_ASSIGNMENT_
Scan the records below for the line with "This screenshot has height=572, width=781." and the line with "is (774, 434).". Repeat those two lines and every line between them exactly, and nothing else.

_SOURCE MATERIAL_
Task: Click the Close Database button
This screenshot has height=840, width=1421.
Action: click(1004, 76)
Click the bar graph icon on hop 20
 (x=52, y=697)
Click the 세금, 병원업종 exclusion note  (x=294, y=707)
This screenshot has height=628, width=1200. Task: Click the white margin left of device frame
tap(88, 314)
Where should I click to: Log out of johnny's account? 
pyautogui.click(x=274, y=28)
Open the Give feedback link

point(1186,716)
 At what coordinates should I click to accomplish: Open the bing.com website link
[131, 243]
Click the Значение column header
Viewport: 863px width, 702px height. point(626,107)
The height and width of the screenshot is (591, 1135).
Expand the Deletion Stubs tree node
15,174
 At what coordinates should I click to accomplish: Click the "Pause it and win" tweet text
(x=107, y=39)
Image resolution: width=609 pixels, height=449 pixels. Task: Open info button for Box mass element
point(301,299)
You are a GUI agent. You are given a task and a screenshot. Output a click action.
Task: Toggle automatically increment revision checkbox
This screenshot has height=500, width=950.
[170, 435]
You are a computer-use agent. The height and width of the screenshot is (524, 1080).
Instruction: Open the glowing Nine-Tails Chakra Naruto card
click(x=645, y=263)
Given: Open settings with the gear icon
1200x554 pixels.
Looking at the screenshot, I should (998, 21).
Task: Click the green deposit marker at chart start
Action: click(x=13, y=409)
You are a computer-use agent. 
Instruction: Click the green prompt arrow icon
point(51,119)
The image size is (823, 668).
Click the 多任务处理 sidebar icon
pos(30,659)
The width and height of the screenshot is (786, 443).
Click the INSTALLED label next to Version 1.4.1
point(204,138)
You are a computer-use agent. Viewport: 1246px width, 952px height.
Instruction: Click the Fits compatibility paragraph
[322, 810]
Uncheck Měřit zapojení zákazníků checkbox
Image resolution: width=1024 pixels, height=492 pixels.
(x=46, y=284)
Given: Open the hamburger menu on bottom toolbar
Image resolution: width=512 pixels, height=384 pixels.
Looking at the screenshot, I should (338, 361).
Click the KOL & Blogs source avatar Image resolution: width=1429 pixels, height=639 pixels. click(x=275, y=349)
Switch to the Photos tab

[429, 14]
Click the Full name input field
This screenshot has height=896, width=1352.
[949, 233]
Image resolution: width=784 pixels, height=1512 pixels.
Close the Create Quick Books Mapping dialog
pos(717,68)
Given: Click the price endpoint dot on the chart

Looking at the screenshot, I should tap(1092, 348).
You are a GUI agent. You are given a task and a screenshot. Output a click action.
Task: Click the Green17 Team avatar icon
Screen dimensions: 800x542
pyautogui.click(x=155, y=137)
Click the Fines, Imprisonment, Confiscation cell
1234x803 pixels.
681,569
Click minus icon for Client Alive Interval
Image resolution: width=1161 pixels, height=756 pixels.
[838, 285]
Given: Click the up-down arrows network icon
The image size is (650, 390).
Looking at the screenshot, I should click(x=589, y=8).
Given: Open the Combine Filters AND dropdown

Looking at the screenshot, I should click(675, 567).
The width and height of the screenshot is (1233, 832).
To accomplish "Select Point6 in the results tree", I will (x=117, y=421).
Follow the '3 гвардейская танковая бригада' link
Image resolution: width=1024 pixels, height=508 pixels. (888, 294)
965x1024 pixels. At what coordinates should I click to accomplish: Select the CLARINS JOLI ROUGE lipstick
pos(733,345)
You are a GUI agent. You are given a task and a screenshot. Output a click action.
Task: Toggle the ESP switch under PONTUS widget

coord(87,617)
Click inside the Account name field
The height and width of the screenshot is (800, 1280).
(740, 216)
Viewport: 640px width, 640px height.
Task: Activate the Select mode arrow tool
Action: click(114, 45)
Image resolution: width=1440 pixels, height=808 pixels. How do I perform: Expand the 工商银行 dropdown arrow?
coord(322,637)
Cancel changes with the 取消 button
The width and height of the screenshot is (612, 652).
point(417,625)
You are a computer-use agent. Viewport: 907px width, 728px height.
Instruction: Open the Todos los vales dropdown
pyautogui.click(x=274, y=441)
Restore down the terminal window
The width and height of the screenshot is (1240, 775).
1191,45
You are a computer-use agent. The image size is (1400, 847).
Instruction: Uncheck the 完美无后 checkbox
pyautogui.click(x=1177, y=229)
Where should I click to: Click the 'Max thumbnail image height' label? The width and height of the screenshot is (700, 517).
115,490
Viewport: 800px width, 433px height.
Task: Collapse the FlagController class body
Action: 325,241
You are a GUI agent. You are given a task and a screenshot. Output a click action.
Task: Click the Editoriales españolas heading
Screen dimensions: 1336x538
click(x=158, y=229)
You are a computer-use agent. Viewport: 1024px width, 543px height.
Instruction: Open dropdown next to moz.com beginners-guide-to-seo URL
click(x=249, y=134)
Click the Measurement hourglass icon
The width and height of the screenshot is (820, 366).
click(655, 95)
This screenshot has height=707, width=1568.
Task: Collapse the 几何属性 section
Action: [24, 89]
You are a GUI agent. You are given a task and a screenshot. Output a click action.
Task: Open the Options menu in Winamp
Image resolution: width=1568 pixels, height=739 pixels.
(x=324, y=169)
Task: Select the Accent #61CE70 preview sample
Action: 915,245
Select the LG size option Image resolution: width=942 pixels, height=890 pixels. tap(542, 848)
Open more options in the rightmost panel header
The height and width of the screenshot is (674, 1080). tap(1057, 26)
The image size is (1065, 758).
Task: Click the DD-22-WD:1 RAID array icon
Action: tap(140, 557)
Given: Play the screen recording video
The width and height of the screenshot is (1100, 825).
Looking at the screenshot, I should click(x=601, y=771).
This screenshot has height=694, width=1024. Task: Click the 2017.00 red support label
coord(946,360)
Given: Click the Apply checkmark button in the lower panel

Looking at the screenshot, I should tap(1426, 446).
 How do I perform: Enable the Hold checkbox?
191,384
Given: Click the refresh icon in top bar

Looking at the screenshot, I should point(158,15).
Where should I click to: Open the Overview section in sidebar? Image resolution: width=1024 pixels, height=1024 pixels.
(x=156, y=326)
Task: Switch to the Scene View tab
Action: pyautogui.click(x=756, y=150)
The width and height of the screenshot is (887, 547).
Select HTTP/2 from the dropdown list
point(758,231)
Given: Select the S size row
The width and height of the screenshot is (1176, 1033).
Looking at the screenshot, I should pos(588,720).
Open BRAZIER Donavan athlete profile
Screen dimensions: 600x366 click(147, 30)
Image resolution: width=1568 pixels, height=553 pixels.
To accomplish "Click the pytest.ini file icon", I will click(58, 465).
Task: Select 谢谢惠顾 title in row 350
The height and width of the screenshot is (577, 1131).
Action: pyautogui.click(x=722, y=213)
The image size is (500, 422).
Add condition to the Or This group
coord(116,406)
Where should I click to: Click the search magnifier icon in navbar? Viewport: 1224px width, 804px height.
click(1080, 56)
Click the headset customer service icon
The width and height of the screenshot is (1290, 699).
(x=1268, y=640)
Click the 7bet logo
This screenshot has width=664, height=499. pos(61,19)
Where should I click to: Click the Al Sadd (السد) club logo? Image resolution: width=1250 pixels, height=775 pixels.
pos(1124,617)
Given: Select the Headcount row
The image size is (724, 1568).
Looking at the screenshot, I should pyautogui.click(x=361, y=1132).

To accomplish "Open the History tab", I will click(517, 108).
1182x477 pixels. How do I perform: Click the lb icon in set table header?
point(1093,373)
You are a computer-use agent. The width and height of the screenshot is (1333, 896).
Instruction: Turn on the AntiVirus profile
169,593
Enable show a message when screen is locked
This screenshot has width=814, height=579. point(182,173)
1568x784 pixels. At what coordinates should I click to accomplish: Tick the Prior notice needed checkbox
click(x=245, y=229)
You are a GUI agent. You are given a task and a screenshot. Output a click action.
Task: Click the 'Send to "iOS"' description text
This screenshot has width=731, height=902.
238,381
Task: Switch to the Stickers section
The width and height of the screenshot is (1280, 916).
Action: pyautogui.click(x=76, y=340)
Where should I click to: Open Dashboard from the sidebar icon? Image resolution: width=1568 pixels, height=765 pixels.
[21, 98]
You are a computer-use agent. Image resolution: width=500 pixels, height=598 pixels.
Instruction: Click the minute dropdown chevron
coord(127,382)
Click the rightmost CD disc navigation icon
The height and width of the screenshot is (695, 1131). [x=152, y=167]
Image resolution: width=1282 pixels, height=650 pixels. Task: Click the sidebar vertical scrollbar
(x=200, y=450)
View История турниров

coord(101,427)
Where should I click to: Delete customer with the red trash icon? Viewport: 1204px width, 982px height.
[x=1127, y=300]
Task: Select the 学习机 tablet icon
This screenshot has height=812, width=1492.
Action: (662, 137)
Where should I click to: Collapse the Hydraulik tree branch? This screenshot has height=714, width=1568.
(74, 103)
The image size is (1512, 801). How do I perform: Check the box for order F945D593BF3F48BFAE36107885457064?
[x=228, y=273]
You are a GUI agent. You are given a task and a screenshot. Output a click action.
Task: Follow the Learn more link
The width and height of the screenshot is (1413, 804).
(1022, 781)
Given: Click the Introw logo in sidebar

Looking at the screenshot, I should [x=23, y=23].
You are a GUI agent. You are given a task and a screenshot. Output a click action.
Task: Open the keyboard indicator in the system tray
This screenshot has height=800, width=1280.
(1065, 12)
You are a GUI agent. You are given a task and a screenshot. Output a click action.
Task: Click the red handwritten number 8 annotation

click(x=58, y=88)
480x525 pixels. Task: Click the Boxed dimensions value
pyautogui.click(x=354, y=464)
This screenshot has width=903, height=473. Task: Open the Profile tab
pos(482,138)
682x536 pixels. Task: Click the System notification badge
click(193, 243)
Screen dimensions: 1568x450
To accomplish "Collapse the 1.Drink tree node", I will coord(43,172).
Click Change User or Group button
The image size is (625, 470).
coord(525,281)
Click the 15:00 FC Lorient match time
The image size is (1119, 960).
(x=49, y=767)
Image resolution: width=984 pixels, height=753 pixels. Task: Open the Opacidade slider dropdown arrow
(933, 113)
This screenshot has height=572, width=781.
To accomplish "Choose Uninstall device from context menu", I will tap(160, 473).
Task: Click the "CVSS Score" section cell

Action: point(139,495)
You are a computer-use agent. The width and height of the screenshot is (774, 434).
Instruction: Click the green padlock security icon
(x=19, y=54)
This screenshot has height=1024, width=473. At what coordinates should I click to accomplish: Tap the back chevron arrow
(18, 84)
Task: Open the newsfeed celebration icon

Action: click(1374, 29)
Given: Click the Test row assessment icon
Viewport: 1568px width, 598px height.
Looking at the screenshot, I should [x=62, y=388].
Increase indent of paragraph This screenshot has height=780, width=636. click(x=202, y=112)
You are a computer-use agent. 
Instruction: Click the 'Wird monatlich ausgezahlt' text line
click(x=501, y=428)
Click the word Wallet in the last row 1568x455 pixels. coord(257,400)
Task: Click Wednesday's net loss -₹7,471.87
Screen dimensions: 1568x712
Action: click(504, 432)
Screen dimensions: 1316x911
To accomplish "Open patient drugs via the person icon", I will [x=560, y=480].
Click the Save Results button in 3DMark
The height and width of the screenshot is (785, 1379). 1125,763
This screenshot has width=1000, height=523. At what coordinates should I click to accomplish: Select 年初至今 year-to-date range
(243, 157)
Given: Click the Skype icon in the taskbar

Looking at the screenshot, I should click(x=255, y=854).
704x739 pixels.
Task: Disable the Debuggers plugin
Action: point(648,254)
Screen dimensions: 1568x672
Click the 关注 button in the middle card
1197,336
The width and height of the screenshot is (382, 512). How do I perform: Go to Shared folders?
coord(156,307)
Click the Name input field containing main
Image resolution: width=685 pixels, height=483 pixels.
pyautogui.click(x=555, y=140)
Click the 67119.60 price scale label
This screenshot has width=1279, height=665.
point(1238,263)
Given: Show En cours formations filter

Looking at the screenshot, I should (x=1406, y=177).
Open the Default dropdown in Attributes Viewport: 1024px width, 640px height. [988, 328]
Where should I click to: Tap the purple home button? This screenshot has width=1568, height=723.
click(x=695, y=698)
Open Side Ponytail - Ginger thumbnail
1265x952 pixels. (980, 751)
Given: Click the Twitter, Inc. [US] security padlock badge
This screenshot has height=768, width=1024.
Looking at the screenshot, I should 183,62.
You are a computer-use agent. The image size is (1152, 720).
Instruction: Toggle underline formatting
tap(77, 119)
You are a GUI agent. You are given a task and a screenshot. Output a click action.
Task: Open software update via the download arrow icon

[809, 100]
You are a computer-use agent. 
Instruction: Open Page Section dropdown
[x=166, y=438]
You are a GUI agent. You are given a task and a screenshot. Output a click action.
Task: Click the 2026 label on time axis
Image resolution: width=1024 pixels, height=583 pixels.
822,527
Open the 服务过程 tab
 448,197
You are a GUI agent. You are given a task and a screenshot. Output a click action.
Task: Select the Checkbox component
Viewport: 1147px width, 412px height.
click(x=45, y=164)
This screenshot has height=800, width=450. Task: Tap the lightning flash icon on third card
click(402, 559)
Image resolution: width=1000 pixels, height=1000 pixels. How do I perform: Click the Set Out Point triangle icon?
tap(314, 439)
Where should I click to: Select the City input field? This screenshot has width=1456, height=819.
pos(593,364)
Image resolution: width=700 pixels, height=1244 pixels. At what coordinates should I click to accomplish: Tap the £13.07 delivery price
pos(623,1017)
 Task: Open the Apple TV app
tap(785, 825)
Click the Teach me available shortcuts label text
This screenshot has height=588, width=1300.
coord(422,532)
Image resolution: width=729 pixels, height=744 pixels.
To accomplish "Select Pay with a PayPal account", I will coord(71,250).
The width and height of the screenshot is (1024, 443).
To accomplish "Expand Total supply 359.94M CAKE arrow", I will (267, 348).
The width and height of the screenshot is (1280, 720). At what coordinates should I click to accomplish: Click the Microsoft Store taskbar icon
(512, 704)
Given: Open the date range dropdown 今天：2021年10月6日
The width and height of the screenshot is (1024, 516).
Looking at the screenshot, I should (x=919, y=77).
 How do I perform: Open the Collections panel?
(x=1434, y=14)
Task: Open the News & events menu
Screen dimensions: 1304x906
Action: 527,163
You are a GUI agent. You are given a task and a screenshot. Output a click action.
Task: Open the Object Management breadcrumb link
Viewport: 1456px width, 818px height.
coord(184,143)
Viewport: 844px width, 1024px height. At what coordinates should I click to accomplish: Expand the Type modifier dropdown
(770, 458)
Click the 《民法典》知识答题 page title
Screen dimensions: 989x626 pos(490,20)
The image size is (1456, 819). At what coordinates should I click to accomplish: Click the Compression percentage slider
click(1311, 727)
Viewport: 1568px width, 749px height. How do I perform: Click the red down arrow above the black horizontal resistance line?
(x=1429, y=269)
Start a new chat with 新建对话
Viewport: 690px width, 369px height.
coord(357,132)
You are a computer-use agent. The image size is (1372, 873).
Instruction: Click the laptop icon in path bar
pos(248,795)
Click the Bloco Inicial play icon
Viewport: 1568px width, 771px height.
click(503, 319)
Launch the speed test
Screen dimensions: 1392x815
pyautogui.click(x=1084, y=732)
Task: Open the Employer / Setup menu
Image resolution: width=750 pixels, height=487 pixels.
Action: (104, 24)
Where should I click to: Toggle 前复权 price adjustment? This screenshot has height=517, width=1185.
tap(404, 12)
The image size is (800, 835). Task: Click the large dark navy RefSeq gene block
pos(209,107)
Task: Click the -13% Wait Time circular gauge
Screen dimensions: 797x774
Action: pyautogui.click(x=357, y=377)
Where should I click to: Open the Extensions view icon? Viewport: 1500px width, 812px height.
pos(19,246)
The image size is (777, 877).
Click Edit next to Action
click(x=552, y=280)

_TASK RESULT_
This screenshot has height=572, width=781.
To accomplish "Choose Uninstall device from context menu", I will tap(160, 473).
Task: Click the "CVSS Score" section cell

Action: point(139,495)
You are a computer-use agent. The width and height of the screenshot is (774, 434).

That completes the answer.